BAB 40

2.9K 216 127
                                    

"Aksa!"

"Sa! Ayok balik! Gue laper nih!" Angga terus memaksa Aksa untuk pulang. Sudah dua jam lamanya dia berada di tempat tato milik Aksa. Tempat di mana Thania memasang tato kala itu.

Aksa melirik sebentar ke arah Angga. "Bentar!" Aksa kembali memeriksa alat-alat yang digunakan untuk tato.

"Lo belum balik juga, Sa?" tanya salah satu pegawai yang ada di sana. Dia Naura. Perempuan waktu itu mentato Thania, Naura mahasiswi disalah satu universitas di Jakarta. Dia kerja part time di tempat tato milik Aksa, Naura tugasnya hanya mengukir tato untuk kaum wanita saja. Jadi, dia jarang ada di tempat kerja. Jika ada pelanggan perempuan baru dia akan datang, itupun kalau ada yang menghubunginya.

Aksa tidak menjawab dan Naura sudah terbiasa akal hal itu.

Angga mendengkus kesal, sudah dua hari ini Angga selalu menemani Aksa ke tempat per tatoan sampai dia harus menunda untuk berkumpul bersama teman-temannya.

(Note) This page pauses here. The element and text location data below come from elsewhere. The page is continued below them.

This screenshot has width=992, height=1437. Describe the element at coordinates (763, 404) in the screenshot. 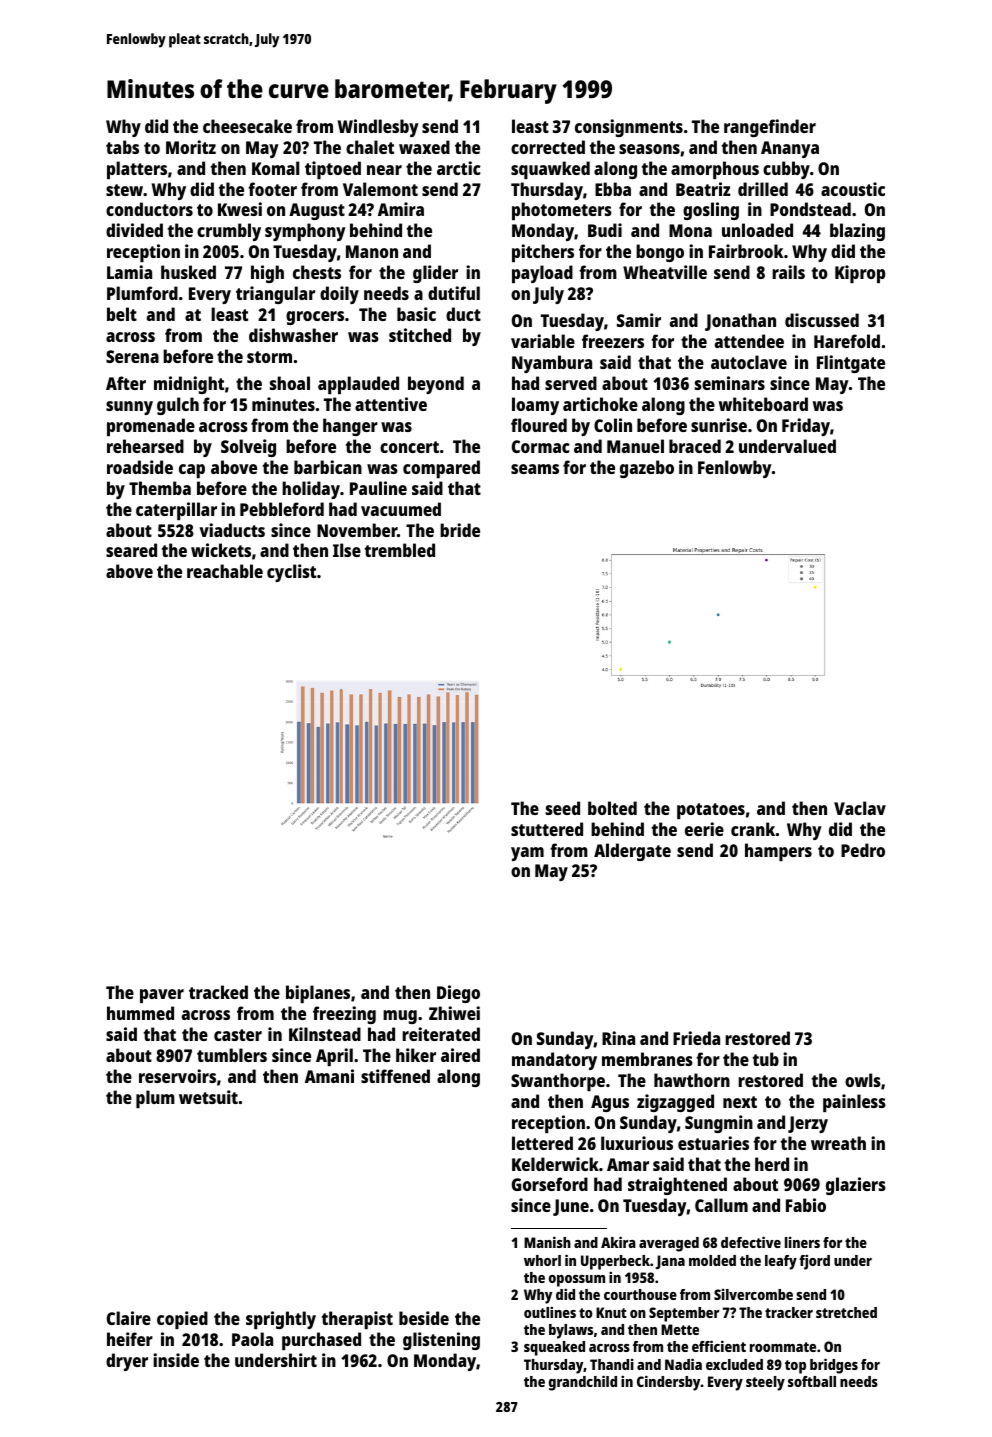

I see `whiteboard` at that location.
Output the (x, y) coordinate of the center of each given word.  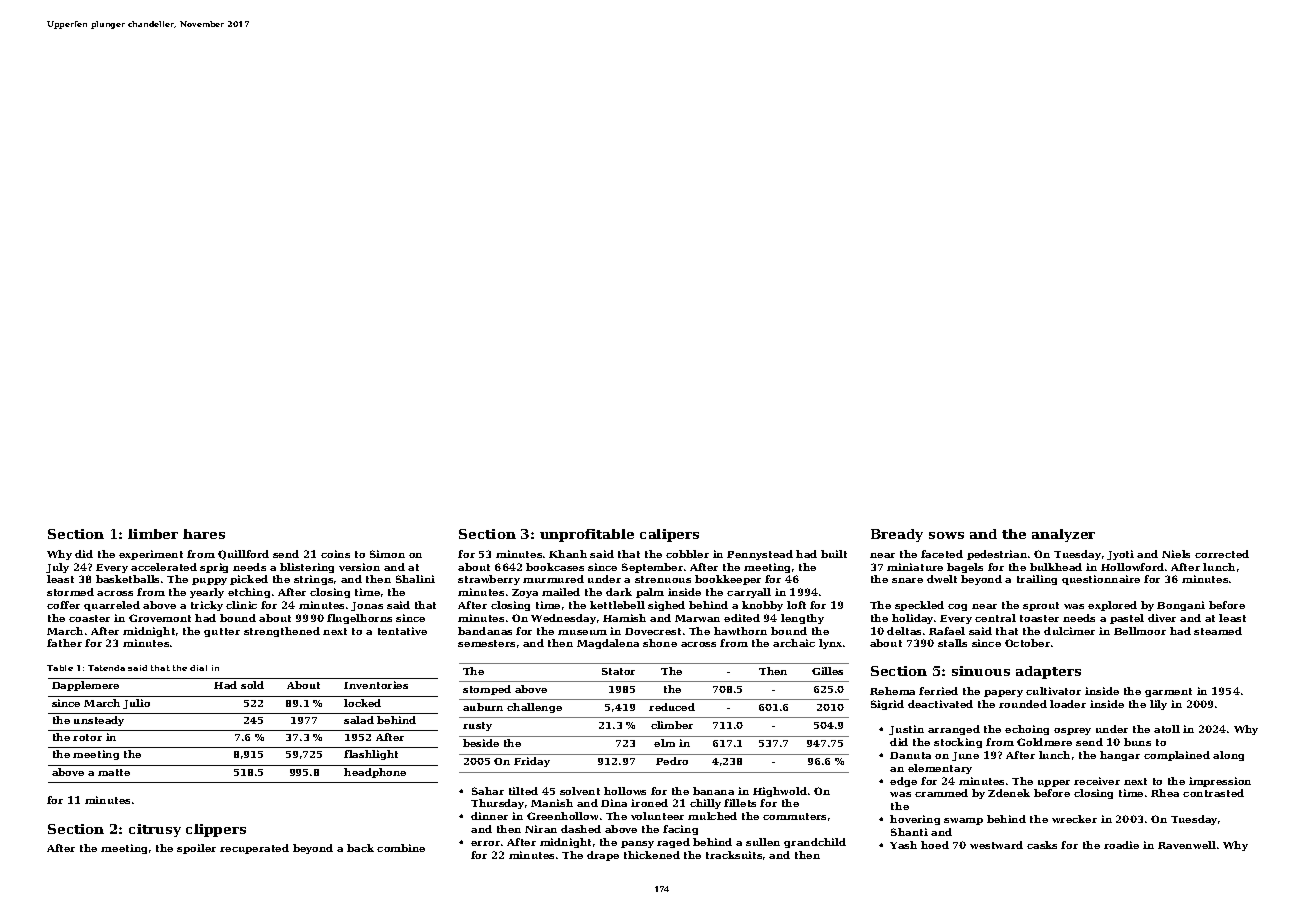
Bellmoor (1140, 631)
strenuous (663, 579)
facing (680, 830)
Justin (906, 730)
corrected (1222, 554)
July (57, 568)
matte (114, 772)
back (360, 848)
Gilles (827, 671)
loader (1068, 704)
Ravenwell (1187, 845)
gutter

Setiap kali dihubungi, Angga selalu beralasan ada urusan. Padahal urusannya tidak terlalu penting. Tugas Angga hanya mengantar Aksa, setiap pemuda itu akan pergi untuk membeli barang baru dan  membantu membereskan barang-barang tersebut. Entahlah, dua hari ini Aksa sering kali menyuruhnya untuk menyetir. Menyebalkan!

"Sa, lo nggak ada niatan jenguk Thania? Udah dua hari lo nggak datang ke sana. " tanya Angga.

"Lo tahu dua hari ini gue sibuk, " balas Aksa.

Semenjak insiden itu, Aksa hanya mengantar Thania ke rumah sakit. Kemudian pulang dan mengajak Angga.

"Makanya gue ngajak lo, supaya cepat beres ngurusin barang-barang yang udah nggak dipake," kata Aksa. "Hari ini gue mau ngejenguk Thania bareng Kenzo, Dellon. Lo mau ikut? "

Dering ponsel mengalihkan perhatian Aksa. Cowok itu segera mengangkat tanpa melihat siapa yang meneleponnya. "Ya?"

"Gue Kenzo."

Aksa mengangguk. Di sekolah tadi, dia tidak sengaja bertemu dengan Luna, Kenzo dan Dellon. Aksa juga mendengar perkataan Luna yang mengatakan jika dia ingin menjenguk Thania, dan pada akhirnya Aksa menguping pembicaraan ketiganya secara diam-diam.

"Emang Thania kenapa?" tanya Kenzo. Pemuda bertindik satu itu berhenti dari jalannya. Otomatis Luna dan Dellon juga berhenti. Dan Aksa yang di belakang juga berhenti.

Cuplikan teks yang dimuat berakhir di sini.